Nippon Steel Corporation and Sumitomo Metal Industries have likely achieved emission goals they set for themselves over the five years to March 2013, helping Japan meet its Kyoto obligations for its 2008-2012 phase.
Once the merger is completed in 2012, the combined firm will be the world's No 2 steel producer behind ArcelorMittal and is expected to lower their emissions further from the combined figure of about 60 million tonnes of CO2 equivalent per year now.
A Tokyo based carbon trader said that "The merger is set to be completed in 2012, so I don't see any big news that would affect demand for Kyoto credits right now. But in the longer term, changes in Japan's industrial structure mean there will be fewer buyers of carbon credits, and that will have an impact on the market."
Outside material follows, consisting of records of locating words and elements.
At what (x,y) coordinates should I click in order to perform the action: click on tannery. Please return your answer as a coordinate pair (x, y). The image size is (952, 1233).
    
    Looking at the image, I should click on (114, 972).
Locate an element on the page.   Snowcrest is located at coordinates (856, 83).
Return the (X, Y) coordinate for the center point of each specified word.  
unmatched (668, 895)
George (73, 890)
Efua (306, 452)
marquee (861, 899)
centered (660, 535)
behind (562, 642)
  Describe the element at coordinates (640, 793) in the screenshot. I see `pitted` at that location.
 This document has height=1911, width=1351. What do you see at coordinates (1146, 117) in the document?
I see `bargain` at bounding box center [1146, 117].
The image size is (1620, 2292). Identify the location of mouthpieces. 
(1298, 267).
Similar success by other firms in Japan's steel sector, the country's main CO2 emitter, has seen firms ceasing to buy Kyoto carbon credits, including CERs (certified emissions reductions).
Japan's steel sector as a whole has bought about 50 million CERs or 5% of the total estimated flow of CERs for Kyoto's five year first phase. The credits are generated from UN approved clean energy projects in developing countries.
Each CER represents one tonne of CO2 saved from being emitted, such as using wind power instead of coal to generate electricity. Based on current market prices in Europe, the 50 million credits bought by the steel sector are worth around EUR 570 million, showing how significant the sector is to the international market.
Carbon traders said that steel companies have considered selling their surplus CERs, but are waiting to see projected final emissions balances for 2008-2012.
That is partly because the goal the sector set for itself for 2020 looks easier to meet than the one for 2008-2012. S, Japan is developing an alternative to the U.N. market schemes to promote its energy saving technology such as those used by steelmakers, and can obtain carbon offset certificates via bilateral agreements with poorer countries. This means the steel sector might have another option even if it fails to meet its 2020 goal.
Unlike Japanese firms, ArcelorMittal has had little appetite for Kyoto credits, benefiting from having more than half of its steel production in non EU countries where carbon regulations are looser.
Carbon dioxide from burning fossil fuels is the main greenhouse gas that scientists say is heating up the planet. Growth in steel demand centers on emerging markets, which are the target for Nippon Steel and Sumitomo as well.
Mr Akihiro Sawa executive senior fellow at the 21st Century Public Policy Institute in Tokyo said that the two firms would come up with steps to cut their CO2 emissions worldwide by 10% to 20% below current levels. He added that "I don't think they have agreed to consider a merger in the context of global climate change. Their intention has been driven by rivals like ArcelorMittal and concerns about their purchasing power against resource firms. Having said that, I'm sure their agenda for merger talks will include a strategy to fight climate change."
In 1990, Japan's steel sector as a whole emitted just over 200 million tonnes of CO2. But a peak out in domestic output means the sector is well within the goal of 183 million tonnes a year on average for 2008-2012, which would be down 9 percent from the Kyoto Protocol's base year of 1990.
The steel sector has set its own target for 2020 based on CO2 per unit of output, which does not necessarily cap CO2 in contrast to its 2008-2012 goal. If the sector meets the Japanese government's crude steel output estimate of 119.7 million tonnes for 2020, up 9% from last year, its self pledged target is to cut CO2 by 5 million tonnes from business as usual levels of about 210 million tonnes by 2020.